**Task list**
[a] In the phytostabilization excerpt, under which detrimental conditions can alfalfa survive well?
[b] Condense the paragraph of the phytostabilization excerpt that begins "Immobilization techniques combining amendments" into a bulleted list that keeps its main facts.

**Exercise passage**
-----

Phytostabilization of polymetallic contaminated soil using Medicago sativa L. in combination with powdered marble: Sustainable rehabilitation
Published in International Journal of Phytoremediation, 2018
Laila Midhat, Naaila Ouazzani, Abdessamed Hejjaj, Javier Bayo, Laila Mandi
Immobilization techniques combining amendments and phytoremediation (phytoextraction or phytostabilization) for soil remediation commonly use tolerant and hyperaccumulator plants. The choice of plant depends on the type and degree of contamination, as well as the remediation objectives (González et al.2016). Bioremediation using tolerant and hyperaccumulator plants is cost-effective, environmentally friendly, and technically feasible. A tolerant plant used as a test plant in stabilizing acidic mine tailings is alfalfa (Medicago sativa L.). Alfalfa is suitable as it can survive well under detrimental conditions such as drought, high levels of contamination, and low temperatures. It can also efficiently fix nitrogen, which is an important consideration in the revegetation of nutrient deficient mine dumps. The capacity of M. sativa L. for phytostabilization of metals in mine tailings has been previously reported by several researchers (Al-Rashdi and Sulaiman 2013; Chen et al.2015; Mingorance et al.2016).

-----

**Information provided**
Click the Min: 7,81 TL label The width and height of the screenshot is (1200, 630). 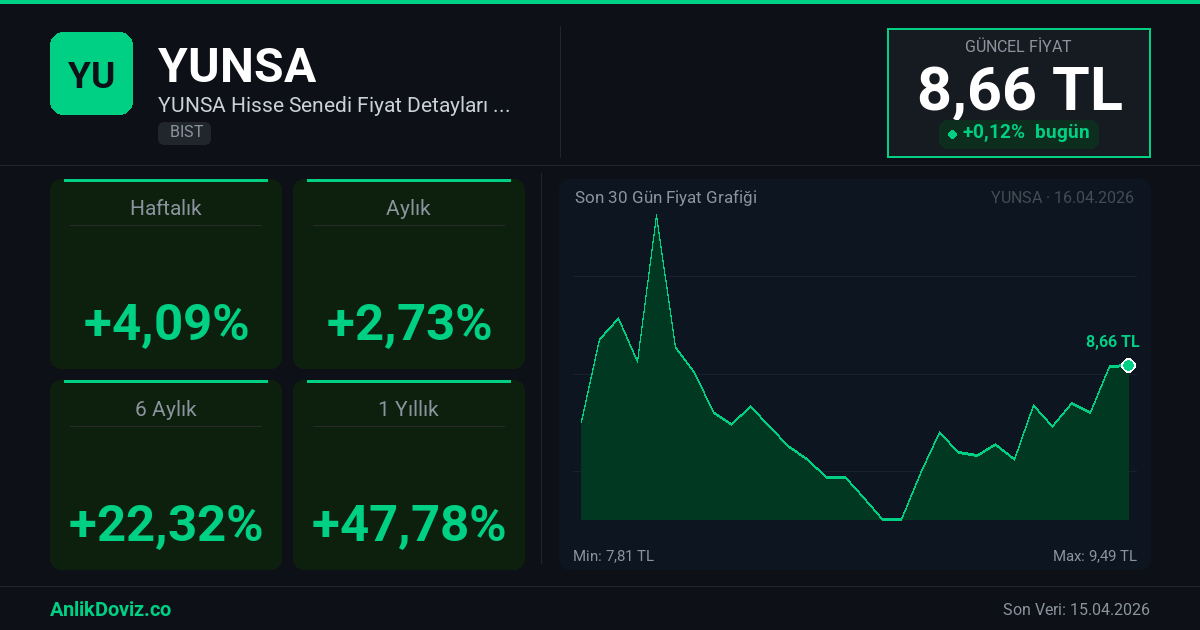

-----

**Answers to each task**
[a] Drought, high levels of contamination, and low temperatures.

[b]
- Soil remediation that combines amendments with phytoremediation (phytoextraction or phytostabilization) commonly uses tolerant and hyperaccumulator plants.
- The choice of plant depends on the type and degree of contamination and on the remediation objectives.
- Bioremediation with such plants is cost-effective, environmentally friendly, and technically feasible.
- Alfalfa (Medicago sativa L.) is a tolerant plant used as a test plant in stabilizing acidic mine tailings.
- It survives well under drought, high contamination, and low temperatures.
- It fixes nitrogen efficiently, which matters when revegetating nutrient-deficient mine dumps.
- Several researchers have previously reported its capacity for phytostabilization of metals in mine tailings.